Intravenous polyethylene glycol successfully treats severe acceleration-induced brain injury in rats as assessed by magnetic resonance imaging

Objective Polyethylene glycol (PEG) is a nontoxic molecule with known efficacy as a cell membrane sealant, improving histological and behavioral outcomes in trauma models. Diffusion-weighted (DW) magnetic resonance imaging (MRI) is the most sensitive method of detecting in vivo diffuse axonal injury (DAI), where a decreased apparent diffusion coefficient (ADC) of water reflects cytotoxic edema. We use DW-MRI to assess severe DAI in rats treated with a single acute postinjury injection of PEG. Methods Rats were divided into uninjured, injured saline-treated, and injured PEG-treated groups.
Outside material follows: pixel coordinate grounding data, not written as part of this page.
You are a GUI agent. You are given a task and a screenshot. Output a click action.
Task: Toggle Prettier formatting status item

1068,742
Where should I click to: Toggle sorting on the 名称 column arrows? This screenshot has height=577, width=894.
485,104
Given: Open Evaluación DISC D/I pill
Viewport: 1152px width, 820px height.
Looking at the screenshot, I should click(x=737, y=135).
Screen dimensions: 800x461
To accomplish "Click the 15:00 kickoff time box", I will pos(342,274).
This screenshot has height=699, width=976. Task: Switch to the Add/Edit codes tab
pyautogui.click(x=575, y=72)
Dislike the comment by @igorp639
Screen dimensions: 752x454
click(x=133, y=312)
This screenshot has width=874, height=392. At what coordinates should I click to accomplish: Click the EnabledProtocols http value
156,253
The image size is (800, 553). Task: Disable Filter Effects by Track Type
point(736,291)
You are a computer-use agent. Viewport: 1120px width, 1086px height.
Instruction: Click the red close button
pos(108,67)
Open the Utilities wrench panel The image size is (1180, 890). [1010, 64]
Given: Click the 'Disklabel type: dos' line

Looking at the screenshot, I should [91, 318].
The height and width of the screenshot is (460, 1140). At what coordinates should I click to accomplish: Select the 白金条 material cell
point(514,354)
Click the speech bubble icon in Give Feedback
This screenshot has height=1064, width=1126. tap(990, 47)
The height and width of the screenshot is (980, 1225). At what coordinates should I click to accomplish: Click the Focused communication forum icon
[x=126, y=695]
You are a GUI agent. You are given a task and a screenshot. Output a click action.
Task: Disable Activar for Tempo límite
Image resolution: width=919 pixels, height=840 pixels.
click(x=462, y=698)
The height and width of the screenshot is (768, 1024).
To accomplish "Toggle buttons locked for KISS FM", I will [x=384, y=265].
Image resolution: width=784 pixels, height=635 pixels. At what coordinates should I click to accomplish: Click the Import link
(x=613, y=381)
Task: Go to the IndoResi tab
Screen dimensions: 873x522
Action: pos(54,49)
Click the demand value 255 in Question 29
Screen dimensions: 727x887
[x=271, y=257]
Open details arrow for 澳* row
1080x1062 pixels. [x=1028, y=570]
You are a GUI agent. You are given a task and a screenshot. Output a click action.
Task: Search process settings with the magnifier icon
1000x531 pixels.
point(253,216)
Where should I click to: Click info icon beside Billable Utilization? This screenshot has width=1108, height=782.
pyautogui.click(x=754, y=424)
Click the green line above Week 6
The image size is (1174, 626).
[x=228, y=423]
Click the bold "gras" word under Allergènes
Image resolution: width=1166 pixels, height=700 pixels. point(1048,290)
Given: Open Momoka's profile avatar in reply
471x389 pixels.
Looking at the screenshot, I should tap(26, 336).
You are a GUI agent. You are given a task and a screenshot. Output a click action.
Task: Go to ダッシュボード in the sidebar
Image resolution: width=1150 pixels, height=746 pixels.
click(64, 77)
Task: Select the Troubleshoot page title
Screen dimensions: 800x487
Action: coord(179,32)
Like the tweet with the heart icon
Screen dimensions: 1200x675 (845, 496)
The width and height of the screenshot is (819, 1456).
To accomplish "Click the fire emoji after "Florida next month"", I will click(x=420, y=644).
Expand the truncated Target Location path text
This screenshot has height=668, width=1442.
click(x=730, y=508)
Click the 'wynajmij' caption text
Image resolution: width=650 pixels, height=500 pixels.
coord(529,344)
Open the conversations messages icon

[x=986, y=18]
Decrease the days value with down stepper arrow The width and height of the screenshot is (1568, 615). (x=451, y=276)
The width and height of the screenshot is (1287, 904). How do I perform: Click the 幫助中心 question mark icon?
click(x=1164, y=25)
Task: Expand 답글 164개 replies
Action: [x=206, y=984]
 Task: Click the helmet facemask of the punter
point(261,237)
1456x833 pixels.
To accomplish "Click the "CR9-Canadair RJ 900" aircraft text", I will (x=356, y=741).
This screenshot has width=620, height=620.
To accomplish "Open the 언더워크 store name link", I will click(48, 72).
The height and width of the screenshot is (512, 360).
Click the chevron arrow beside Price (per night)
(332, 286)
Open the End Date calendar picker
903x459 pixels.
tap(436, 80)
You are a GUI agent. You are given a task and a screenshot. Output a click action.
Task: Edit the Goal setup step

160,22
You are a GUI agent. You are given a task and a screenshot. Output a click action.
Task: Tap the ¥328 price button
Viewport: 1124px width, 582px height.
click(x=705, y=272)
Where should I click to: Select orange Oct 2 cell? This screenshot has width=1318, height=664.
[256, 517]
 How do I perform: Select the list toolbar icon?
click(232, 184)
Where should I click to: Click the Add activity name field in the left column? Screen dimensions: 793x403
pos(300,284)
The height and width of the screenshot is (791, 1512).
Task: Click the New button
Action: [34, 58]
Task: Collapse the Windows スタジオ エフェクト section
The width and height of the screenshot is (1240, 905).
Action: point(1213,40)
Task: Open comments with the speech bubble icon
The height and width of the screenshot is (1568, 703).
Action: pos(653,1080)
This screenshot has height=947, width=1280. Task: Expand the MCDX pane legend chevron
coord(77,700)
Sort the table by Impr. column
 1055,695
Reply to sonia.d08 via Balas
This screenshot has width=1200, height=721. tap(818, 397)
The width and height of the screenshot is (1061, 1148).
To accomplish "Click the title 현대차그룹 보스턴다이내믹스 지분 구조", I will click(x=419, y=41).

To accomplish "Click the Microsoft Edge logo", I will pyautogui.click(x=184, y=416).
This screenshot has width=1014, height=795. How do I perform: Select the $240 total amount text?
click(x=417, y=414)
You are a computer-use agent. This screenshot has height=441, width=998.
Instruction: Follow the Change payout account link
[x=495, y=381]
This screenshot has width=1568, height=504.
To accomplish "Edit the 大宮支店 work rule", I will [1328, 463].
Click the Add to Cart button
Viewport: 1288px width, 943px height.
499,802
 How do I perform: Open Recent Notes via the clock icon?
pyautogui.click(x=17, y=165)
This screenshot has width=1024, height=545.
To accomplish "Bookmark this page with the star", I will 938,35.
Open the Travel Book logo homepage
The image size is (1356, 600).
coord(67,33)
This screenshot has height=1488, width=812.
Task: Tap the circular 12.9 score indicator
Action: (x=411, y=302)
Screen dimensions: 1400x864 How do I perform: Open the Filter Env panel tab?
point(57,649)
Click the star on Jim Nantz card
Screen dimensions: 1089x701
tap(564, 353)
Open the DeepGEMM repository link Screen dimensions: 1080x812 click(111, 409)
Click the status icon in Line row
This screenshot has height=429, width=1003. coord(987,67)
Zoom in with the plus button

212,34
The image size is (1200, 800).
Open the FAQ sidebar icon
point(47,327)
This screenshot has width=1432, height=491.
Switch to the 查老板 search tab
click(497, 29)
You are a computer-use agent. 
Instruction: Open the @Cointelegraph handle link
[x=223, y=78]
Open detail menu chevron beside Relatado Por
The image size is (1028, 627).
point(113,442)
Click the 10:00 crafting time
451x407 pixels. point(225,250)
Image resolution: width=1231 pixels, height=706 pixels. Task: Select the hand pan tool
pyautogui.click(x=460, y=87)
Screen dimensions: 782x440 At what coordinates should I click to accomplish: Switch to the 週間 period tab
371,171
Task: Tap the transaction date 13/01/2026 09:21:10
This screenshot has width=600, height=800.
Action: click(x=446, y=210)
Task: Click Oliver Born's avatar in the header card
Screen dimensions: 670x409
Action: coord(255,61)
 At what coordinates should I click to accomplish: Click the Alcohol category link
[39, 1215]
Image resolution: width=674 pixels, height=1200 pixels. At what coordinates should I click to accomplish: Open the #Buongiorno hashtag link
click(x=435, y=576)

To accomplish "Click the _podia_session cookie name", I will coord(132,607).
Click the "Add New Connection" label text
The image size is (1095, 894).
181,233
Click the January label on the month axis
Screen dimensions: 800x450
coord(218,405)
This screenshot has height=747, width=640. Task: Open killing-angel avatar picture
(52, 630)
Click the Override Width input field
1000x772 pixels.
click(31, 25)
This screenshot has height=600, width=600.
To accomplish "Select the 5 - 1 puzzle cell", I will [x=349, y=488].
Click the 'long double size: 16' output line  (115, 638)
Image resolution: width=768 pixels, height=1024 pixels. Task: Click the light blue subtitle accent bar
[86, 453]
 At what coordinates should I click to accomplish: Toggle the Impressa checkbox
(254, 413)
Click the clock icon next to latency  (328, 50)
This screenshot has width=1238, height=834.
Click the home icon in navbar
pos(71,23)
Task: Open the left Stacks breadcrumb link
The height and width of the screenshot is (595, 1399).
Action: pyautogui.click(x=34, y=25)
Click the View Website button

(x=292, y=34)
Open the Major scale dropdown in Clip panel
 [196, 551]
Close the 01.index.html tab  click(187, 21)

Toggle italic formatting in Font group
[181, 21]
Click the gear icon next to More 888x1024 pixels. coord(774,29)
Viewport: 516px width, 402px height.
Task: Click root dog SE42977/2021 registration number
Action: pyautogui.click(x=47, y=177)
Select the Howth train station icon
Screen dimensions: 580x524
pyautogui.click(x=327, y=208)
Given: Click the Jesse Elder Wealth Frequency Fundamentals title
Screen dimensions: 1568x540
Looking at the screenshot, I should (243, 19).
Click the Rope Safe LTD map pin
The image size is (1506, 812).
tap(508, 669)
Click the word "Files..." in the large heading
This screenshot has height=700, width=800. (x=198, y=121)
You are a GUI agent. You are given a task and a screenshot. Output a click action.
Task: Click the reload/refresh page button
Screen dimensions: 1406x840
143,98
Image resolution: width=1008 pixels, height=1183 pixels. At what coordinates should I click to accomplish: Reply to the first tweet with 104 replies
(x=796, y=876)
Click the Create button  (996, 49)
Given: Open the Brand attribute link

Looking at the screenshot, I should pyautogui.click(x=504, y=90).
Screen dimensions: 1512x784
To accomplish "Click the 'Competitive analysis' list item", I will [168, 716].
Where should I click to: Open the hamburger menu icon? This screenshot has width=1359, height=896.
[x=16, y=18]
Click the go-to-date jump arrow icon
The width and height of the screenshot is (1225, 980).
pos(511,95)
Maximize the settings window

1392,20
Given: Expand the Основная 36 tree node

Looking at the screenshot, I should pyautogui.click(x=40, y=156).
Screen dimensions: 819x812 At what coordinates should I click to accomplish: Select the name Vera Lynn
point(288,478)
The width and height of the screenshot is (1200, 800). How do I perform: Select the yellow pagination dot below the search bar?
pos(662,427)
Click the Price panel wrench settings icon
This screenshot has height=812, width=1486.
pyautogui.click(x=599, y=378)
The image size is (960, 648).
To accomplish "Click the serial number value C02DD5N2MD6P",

Injury groups received a severe brain injury using an impact-acceleration weight-drop model. Saline or PEG was administered acutely as a single intravenous dose to injured saline-treated and injured PEG-treated groups, respectively. DW-MRI analysis was performed at postinjury day 7 with a 9.4-T magnet. ADC was calculated for cortex, corpus callosum/hippocampus, and thalamus in each group. Results An expected decrease in ADC, representing cytotoxic edema, was observed in the injured saline-treated group. The injured PEG-treated group demonstrated no decrease in ADC relative to the uninjured rats, and the difference between ADC in saline and PEG-treated groups reached significance for all 3 zones of assessed brain. Differences were seen grossly between injured saline-treated and injured PEG-treated groups on representative color-mapped ADC images. Conclusion A single intravenous dose of PEG dramatically limits sequelae of severe acceleration-induced brain injury--in this case, assessed by cytotoxic edema on DW-MRI--by intervening at the primary injury level of neuronal membrane disruption. This outcome is unprecedented, as no prior treatments for DAI have demonstrated similar efficacy. DAI treatment with intravenous PEG may have future clinical relevance and warrants further investigation.